A Comparative Study of the Transdermal Penetration of a Series of Nonsteroidal Antiinflammatory Drugs

Abstract

The transdermal absorption of a series of nonsteroidal antiinflammatory drugs (NSAIDs): indomethacin, ketoprofen, diclofenac, piroxicam, tenoxicam, ketorolac, and aceclofenac) was studied in vitro with human skin. The purpose of the study was to determine the permeation parameters (permeability rate constant, Kp; lag time, TL, and flux, J) as measures of the intrinsic transdermal permeabilities of these drugs to predict their potential for formulation in a transdermal therapeutic system (TTS). A linear correlation was established between the intrinsic log Kp values and the intrinsic partition coefficients (r=0.863, p=0.012, n=7).
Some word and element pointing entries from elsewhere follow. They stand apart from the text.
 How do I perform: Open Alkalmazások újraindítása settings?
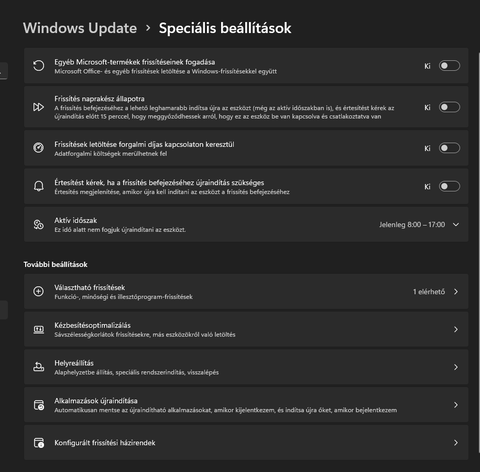coord(246,405)
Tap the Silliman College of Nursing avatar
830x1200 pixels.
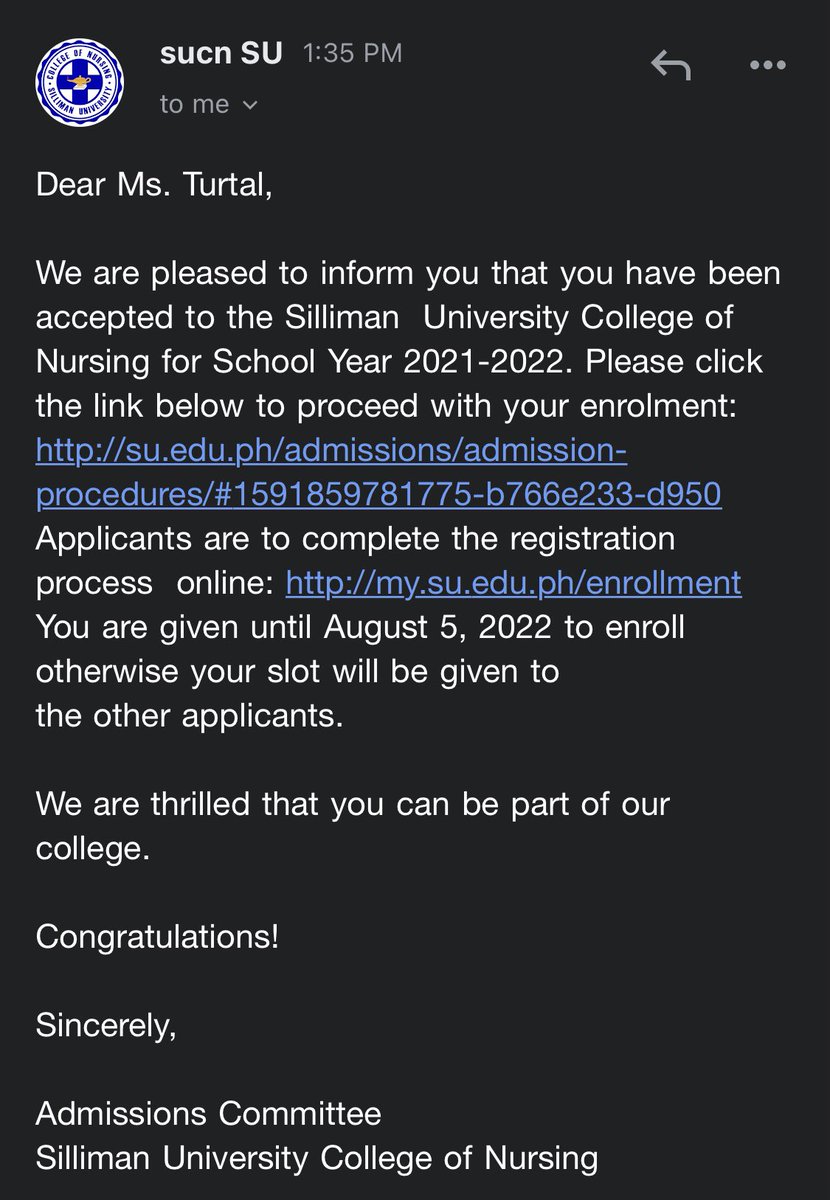click(80, 80)
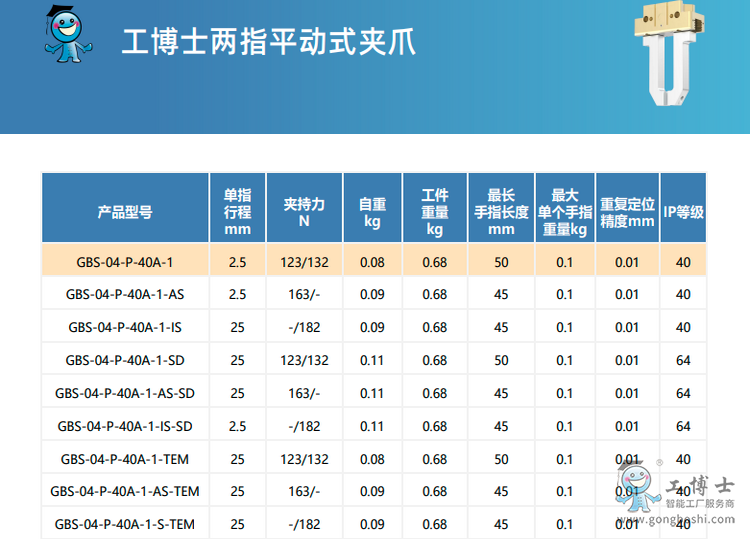Image resolution: width=750 pixels, height=539 pixels.
Task: Select the 工件重量 kg column header
Action: 435,212
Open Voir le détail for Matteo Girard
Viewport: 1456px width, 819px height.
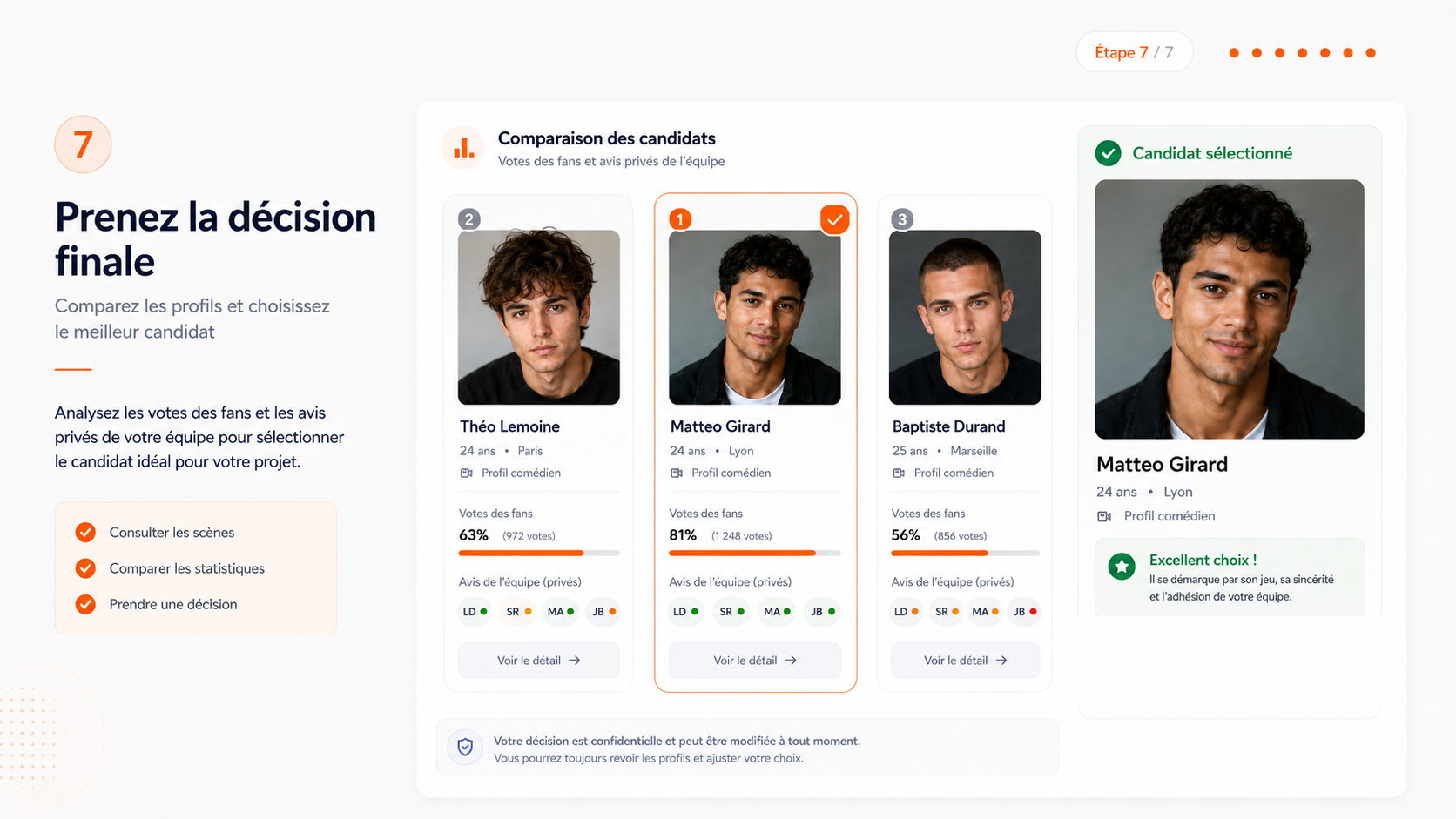tap(755, 661)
Diclofenac had the highest value of in vitro transdermal penetration at ∼0% ionization (Kp=3.5cm/h) and ketoprofen had the highest flux (J=16 µg/h·cm2) of the NSAIDs assayed. Ketorolac would provide the plasma concentrations at steady state that would be nearest to the therapeutic concentration (Ct/Css=26). Also, considering the whole permeation profile in vitro, ketorolac would be the most suitable candidate of the series studied to be formulated as a TTS.